[Jobs]
A) In the series question, to whom does the poster believe the classical result is due?
B) Return the entries from the line holding "Click the colorful Google G logo" through the end of the entries, inclusive, copied line for line. Leave out the pictures.

Today, in a personal communication, I was asked to prove the classical result $$\boxed{ \sum_{n\geq 1}\frac{(-1)^{n+1}}{n^3\sinh(\pi n)} = \frac{\pi^3}{360}}\tag{CR} $$ which I believe is due to Ramanujan. My proof can be found here and it is based on the closed form for $\sum_{n\geq 1}\frac{1}{m^2+n^2}$ and double counting. I would use this question for collecting alternative proofs. I am already aware that standard techniques for tackling series with a similar structure are

  1. The Poisson summation formula;
  2. The residue theorem coupled with the Laplace transform of $\text{Li}_k$ (I used this approach due to Simon Plouffe here, for instance);
  3. Eisenstein series related to Gaussian integers;
  4. Identities involving Dirichlet's series, since $$r_2(N)=\left|\{(a,b)\in\mathbb{Z}^2:a^2+b^2=N\}\right|=4 \sum_{d\mid N}\chi_4(d)$$ (this can be regarded as an analytic-combinatorial equivalent of the statement "$\mathbb{Z}[i]$ is a UFD").

[Listing]
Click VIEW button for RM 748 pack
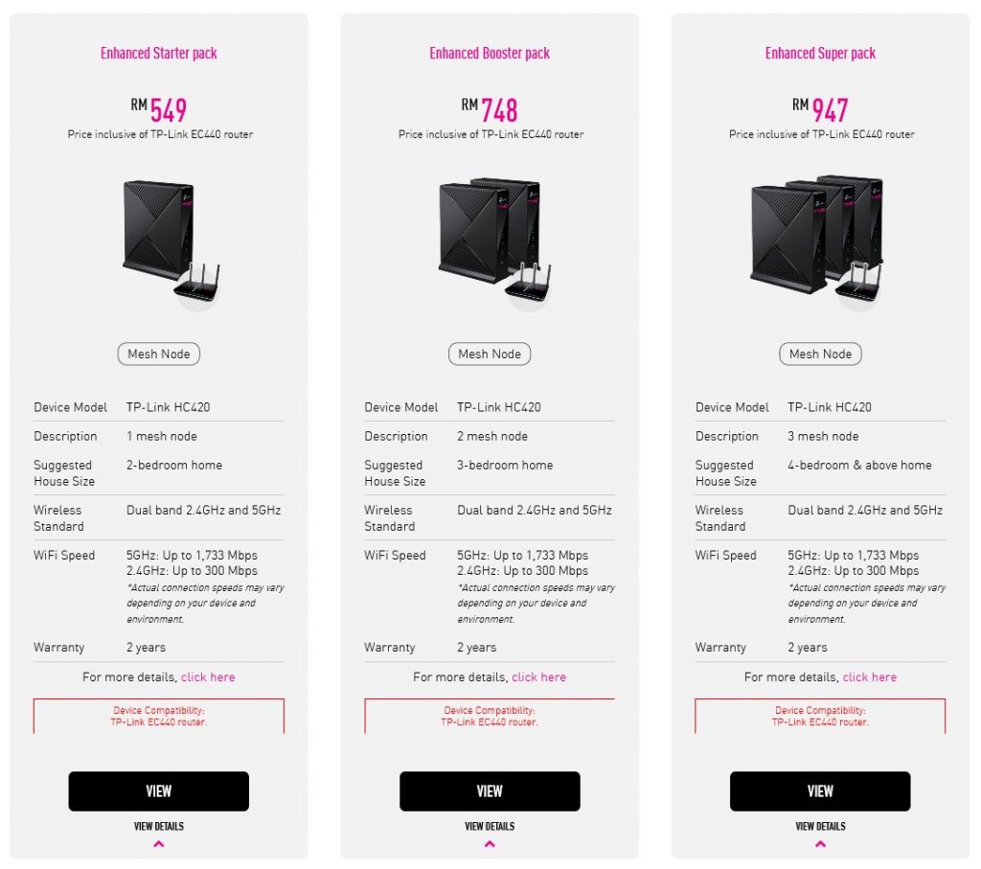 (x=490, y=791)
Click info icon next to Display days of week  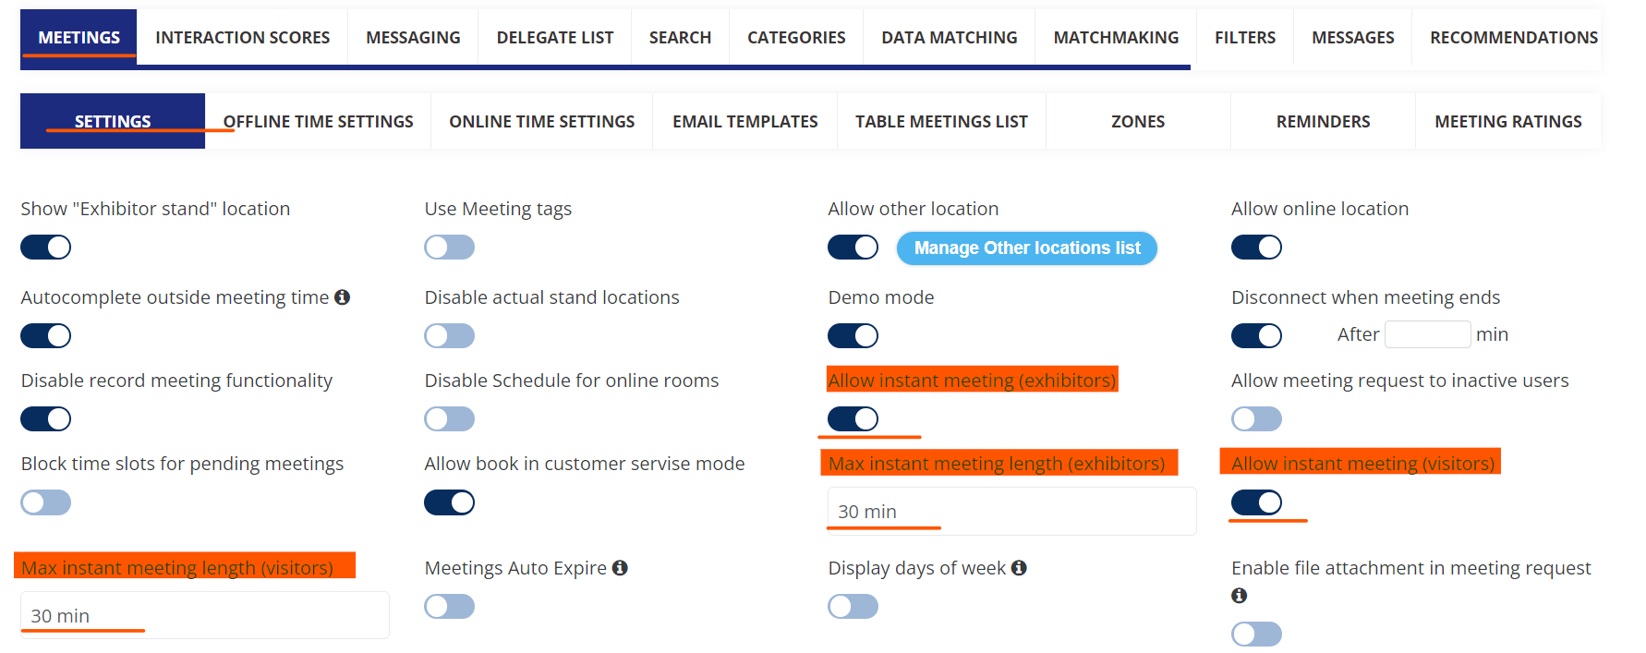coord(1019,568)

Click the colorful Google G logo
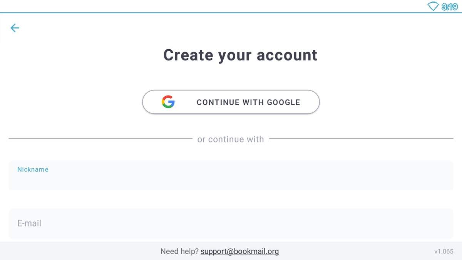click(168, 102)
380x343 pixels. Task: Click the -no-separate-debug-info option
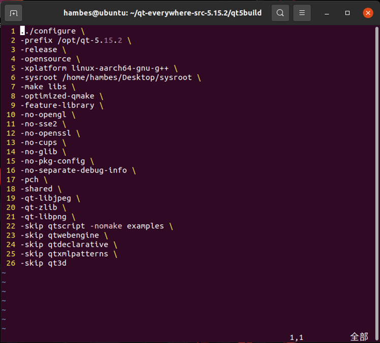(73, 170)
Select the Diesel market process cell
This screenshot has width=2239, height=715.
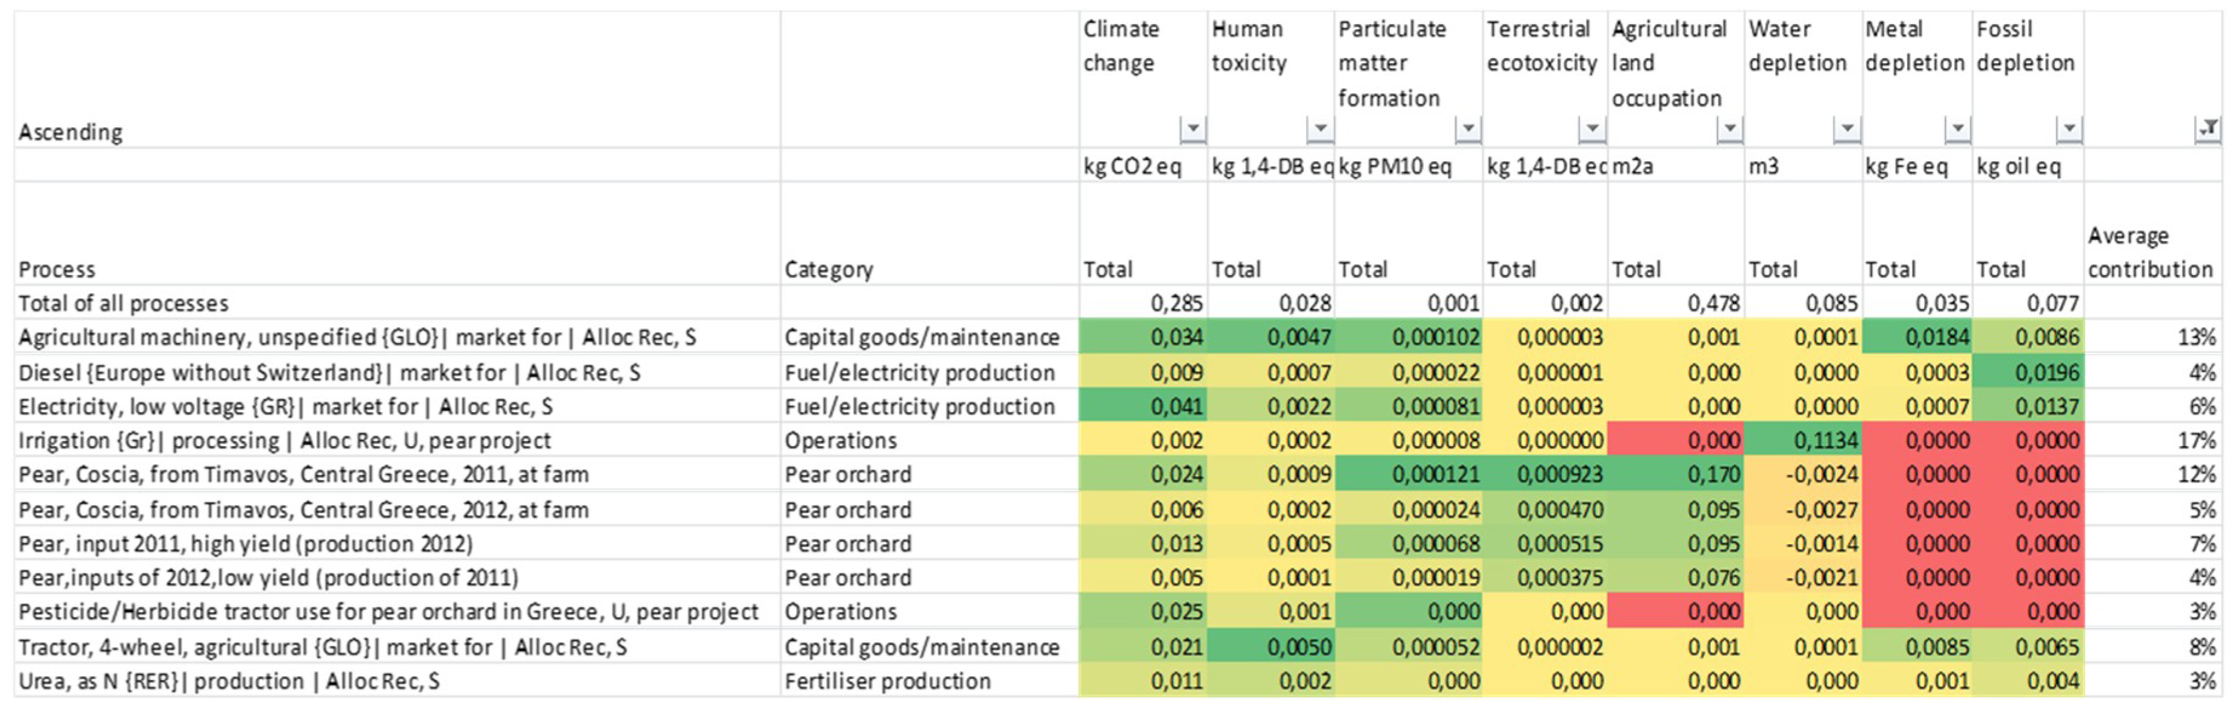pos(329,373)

[Expected outputs]
A) Ramanujan.

B)
Click the colorful Google G logo
click(168, 102)
380x343 pixels. Task: Click the -no-separate-debug-info option
(73, 170)
Select the Diesel market process cell
This screenshot has width=2239, height=715.
pos(329,373)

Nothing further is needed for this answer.